The most impressive remaining villa in the area is Marionville House, slightly west of the village centre. This was called Viewfrith when it was built by Ann and Katherine Ramsay starting in 1769. They sold it in 1783 to Capt. James M'Rae or McRae cousin of the Earl of Glencairn who called it Marionville. Other owners were Capt. Thomas Grindlay master of Trinity House of Leith, Robert Dudgeon founder of the Royal Insurance Company, and his son Patrick Dudgeon FRSE was born and raised here.
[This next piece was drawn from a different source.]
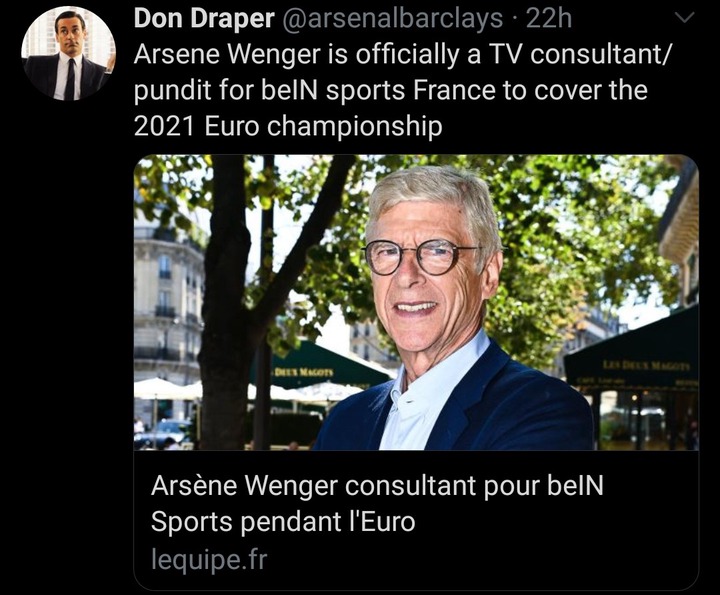Screen dimensions: 720x595
Task: Open the tweet options chevron menu
Action: point(686,18)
By 1857, Restalrig had become what the ordnance gazetteer of Scotland called "a decayed village". The area was mostly farmland and dairies. Around 1925, public housing was built to the north and east. Restalrig House whose entrance was at Restalrig Drive/Restalrig Road South was demolished in 1963.

St Margaret's Well stood here until 1859 when it was moved to Holyrood Park by the Society of Antiquaries of Scotland to avoid destruction by railway workshop construction.

Piershill Square at the head of Smokey Brae was built by the City Architect, Ebenezer James MacRae in 1937. It replaced Piershill Barracks, the former home of the Royal Scots Greys, the cavalry regiment most famous for their charge at Waterloo, and the subject of the well-known, and much reproduced, head-on view painted by Elizabeth Thompson, "Scotland Forever!". The parish church at Waterloo contains several monuments specifically to various soldiers "of Restalrig".

Within Restalrig are two multi-storey flats, Nisbet Court and Hawkhill Court. Both are owned by City of Edinburgh Council.

In 1784, the first British manned hot air balloon landed in Restalrig after taking off from nearby Abbeyhill.

==Restalrig Church==

There has been a church at Restalrig as far back as 1178 and originally its parish incorporated South Leith. In 1296, Adam of St. Edmunds, the pastor of 'Restalric', swore fealty to English king Edward I.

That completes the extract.